14 days?! I think it was only 7 when I deleted mine. They're really pushing to keep you on it huh.



Ebony said:


> I only have one facebook-account. No friends, no "friends" and no bullshit. I use it to keep up to date on concert-venues and gear-related stuff. But I use it less then I intended to (3-5 minutes a day) because of the constant ad-littering in between relevant posts.
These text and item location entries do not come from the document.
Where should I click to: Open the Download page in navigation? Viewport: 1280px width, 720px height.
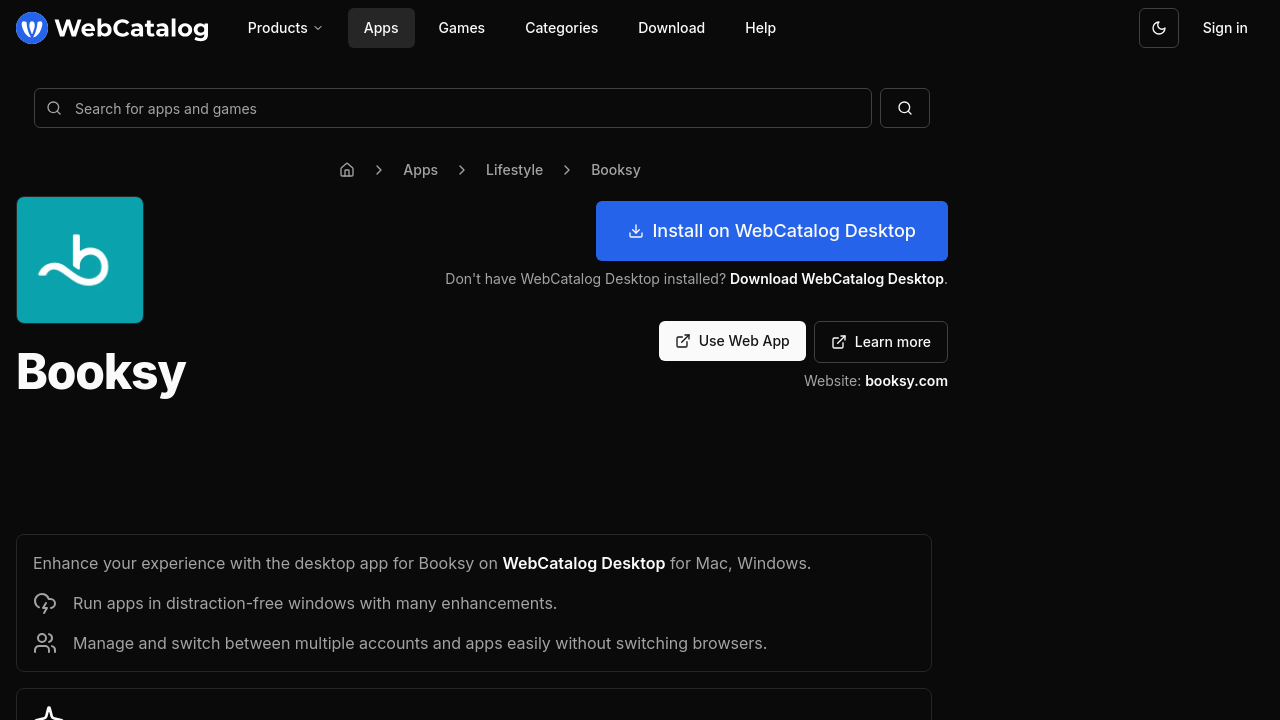671,28
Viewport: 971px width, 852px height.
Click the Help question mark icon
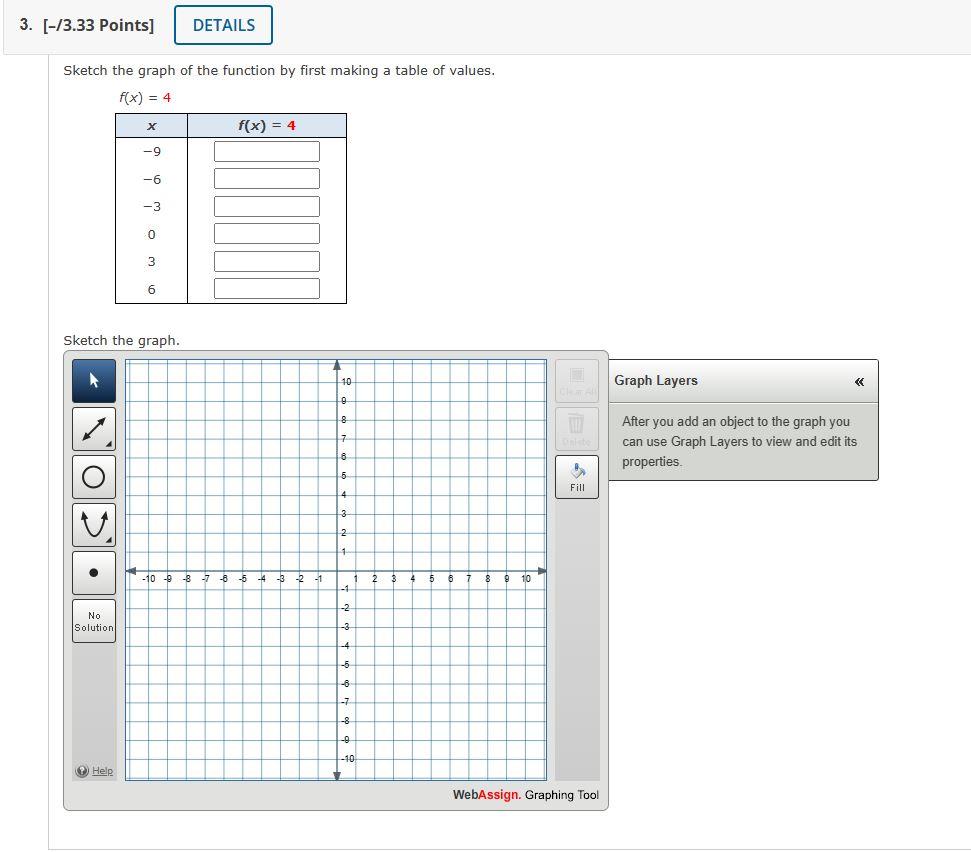pos(81,770)
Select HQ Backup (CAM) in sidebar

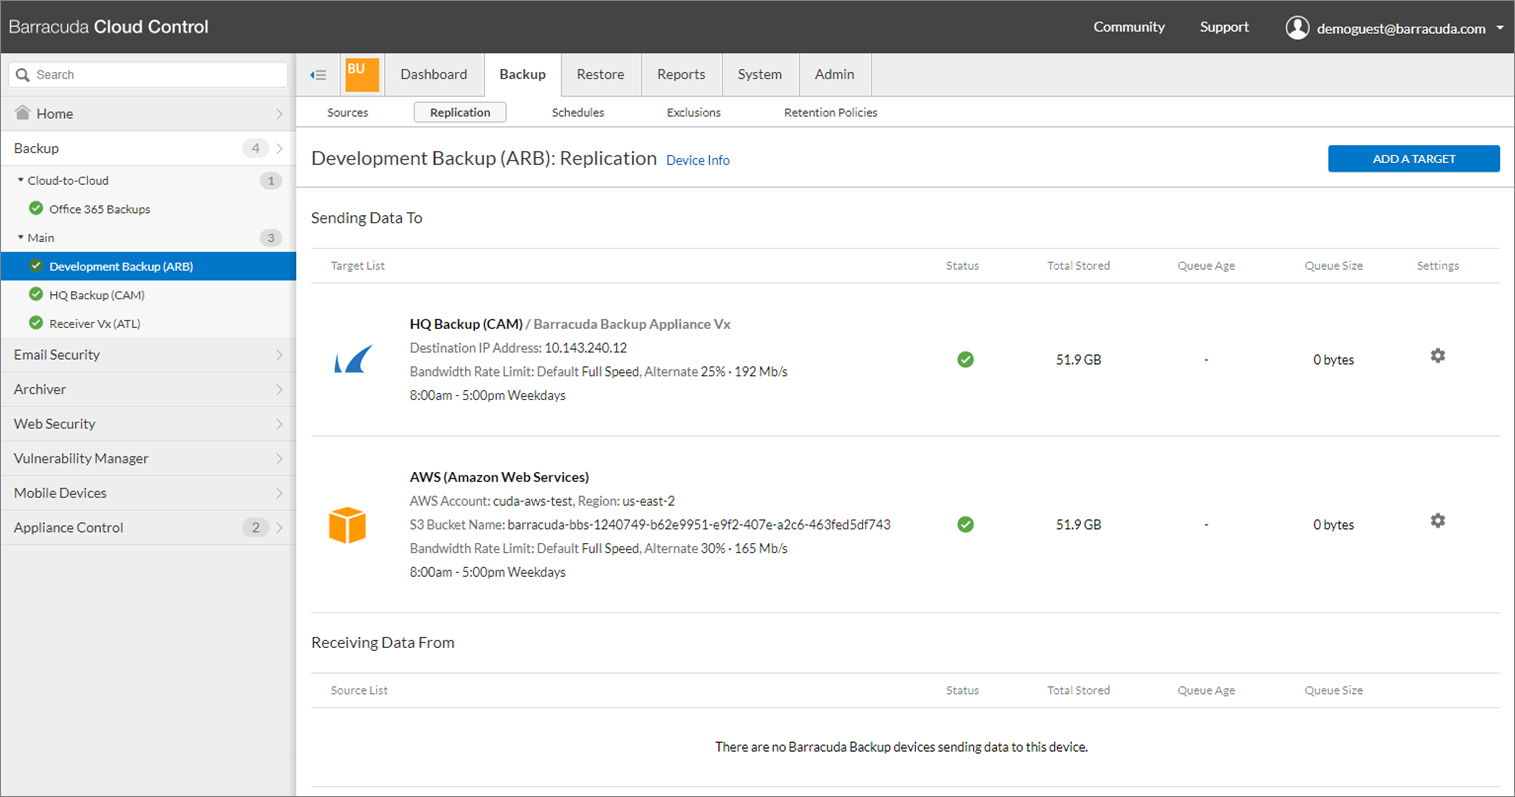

This is mine at the moment. I haven't liked any pages, I've just joined the relevant interest groups so my feed is actually relevent and interesting. I only really check it once a week, or if I have a particular issue/problem with a bit of gear that the user group for that gear might have a solution for.


----------



## marcwormjim (Jan 29, 2018)

I use Facebook to source a lot of news concerning world events and other subjects that validate me as an adult who shares the same social media pastime that millions of children have.


----------



## lurè (Jan 30, 2018)

I've deleted my account 6 months ago basically to mantain my mental health.
I've tried to create a new account just to keep in touch with some friends and doing some band promotion/events/gigs exc...
Facebook has disabled my new account after 5 minutes. 
I've tried several times to contact them, including multiple forms filling with pics of my face and ID card scans.
Weeks have passed but still no response.
Maybe it's better this way.


----------